**WORK TO BE COMPLETED**
Check each line of the data for the string "agent". Report how many have it, and give nothing else.

**INPUT**
● ● ●

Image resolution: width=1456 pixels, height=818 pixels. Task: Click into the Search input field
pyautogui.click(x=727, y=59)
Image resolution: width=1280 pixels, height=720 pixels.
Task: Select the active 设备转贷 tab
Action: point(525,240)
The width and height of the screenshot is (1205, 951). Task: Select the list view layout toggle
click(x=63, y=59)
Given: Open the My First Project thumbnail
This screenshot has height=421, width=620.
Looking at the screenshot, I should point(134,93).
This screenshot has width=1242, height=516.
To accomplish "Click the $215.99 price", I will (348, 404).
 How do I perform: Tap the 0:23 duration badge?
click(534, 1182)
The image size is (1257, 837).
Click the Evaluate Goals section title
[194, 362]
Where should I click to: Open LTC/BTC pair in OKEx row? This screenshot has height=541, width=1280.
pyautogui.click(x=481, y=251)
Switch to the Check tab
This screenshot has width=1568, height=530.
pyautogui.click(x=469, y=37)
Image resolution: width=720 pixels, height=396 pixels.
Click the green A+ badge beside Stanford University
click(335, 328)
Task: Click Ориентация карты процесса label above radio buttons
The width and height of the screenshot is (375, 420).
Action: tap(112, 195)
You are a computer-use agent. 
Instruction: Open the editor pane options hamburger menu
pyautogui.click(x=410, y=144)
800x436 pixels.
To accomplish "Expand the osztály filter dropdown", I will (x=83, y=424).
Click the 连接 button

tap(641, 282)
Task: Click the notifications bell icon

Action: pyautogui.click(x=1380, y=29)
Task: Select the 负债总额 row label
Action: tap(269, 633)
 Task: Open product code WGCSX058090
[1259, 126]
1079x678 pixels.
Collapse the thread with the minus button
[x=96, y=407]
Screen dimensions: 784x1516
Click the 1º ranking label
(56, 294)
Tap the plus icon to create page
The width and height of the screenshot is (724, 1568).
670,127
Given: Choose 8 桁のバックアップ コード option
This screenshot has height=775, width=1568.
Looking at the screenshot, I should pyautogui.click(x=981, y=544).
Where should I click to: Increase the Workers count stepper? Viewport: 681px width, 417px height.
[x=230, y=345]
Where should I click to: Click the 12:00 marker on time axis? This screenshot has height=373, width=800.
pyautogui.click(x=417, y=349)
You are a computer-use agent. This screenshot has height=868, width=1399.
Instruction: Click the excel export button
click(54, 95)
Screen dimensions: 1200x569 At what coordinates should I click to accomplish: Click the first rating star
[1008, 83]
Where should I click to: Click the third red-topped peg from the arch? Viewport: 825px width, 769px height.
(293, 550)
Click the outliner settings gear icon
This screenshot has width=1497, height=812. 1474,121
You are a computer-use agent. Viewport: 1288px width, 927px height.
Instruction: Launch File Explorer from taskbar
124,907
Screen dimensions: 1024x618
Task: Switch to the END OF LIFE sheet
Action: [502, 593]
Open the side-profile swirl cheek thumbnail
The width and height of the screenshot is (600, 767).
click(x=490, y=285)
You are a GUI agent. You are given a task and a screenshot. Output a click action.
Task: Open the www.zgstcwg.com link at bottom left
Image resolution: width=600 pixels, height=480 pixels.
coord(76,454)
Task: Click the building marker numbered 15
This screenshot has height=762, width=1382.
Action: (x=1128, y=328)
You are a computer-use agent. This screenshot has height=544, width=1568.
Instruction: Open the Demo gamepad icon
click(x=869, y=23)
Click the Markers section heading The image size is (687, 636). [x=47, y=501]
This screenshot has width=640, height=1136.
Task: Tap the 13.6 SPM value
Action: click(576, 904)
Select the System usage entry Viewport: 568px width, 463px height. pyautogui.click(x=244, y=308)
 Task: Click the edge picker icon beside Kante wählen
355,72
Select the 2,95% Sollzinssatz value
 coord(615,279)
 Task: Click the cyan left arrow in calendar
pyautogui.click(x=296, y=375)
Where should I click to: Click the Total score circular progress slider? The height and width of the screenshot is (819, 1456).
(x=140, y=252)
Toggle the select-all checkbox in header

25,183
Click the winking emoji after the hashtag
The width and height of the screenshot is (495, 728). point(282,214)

● ● ●

**OUTPUT**
5